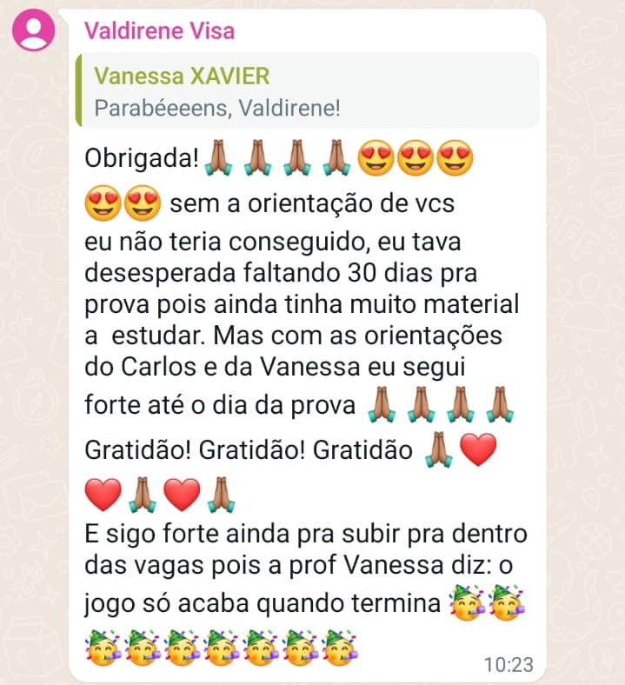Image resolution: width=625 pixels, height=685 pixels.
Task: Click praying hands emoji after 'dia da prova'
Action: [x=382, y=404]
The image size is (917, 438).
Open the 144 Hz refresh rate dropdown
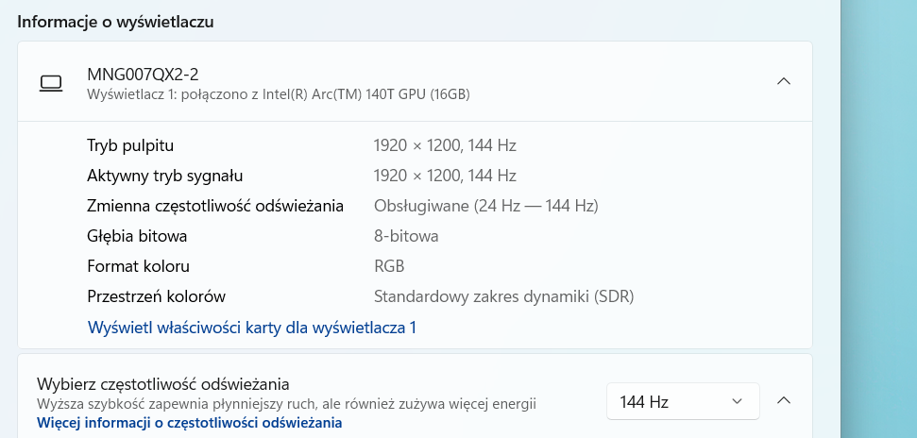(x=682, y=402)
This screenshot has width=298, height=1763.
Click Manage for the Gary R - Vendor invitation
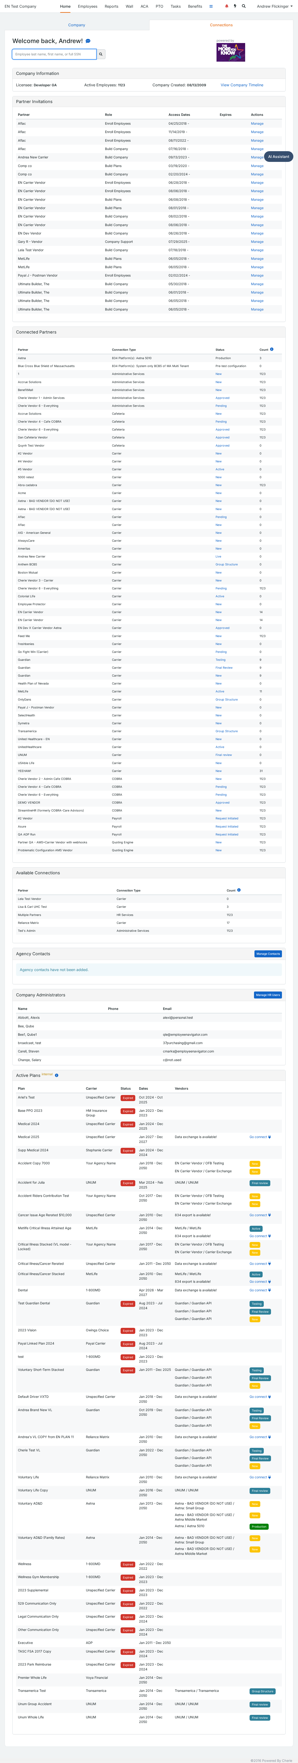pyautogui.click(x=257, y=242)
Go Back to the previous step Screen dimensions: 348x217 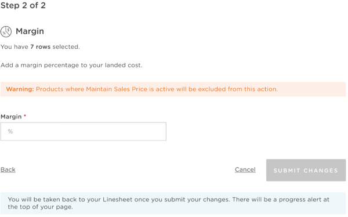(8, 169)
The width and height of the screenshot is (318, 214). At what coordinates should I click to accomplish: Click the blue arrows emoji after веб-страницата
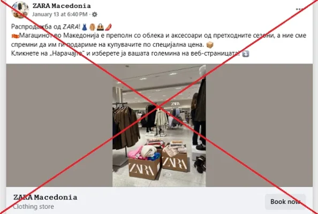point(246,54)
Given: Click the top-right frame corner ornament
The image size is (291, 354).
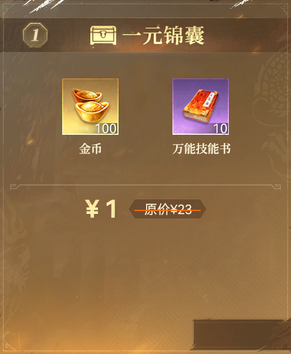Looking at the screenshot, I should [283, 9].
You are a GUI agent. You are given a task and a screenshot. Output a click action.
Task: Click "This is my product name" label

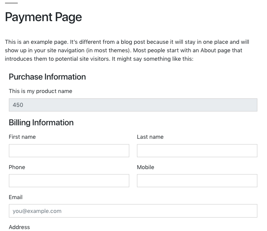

|---|

» **Task requirements**: Leave the pictures out, and please copy only the lines from the one with "You are a GUI" through the end of the listing.

» **Response area**:
You are a GUI agent. You are given a task and a screenshot. Output a click action.
Task: Click "This is my product name" label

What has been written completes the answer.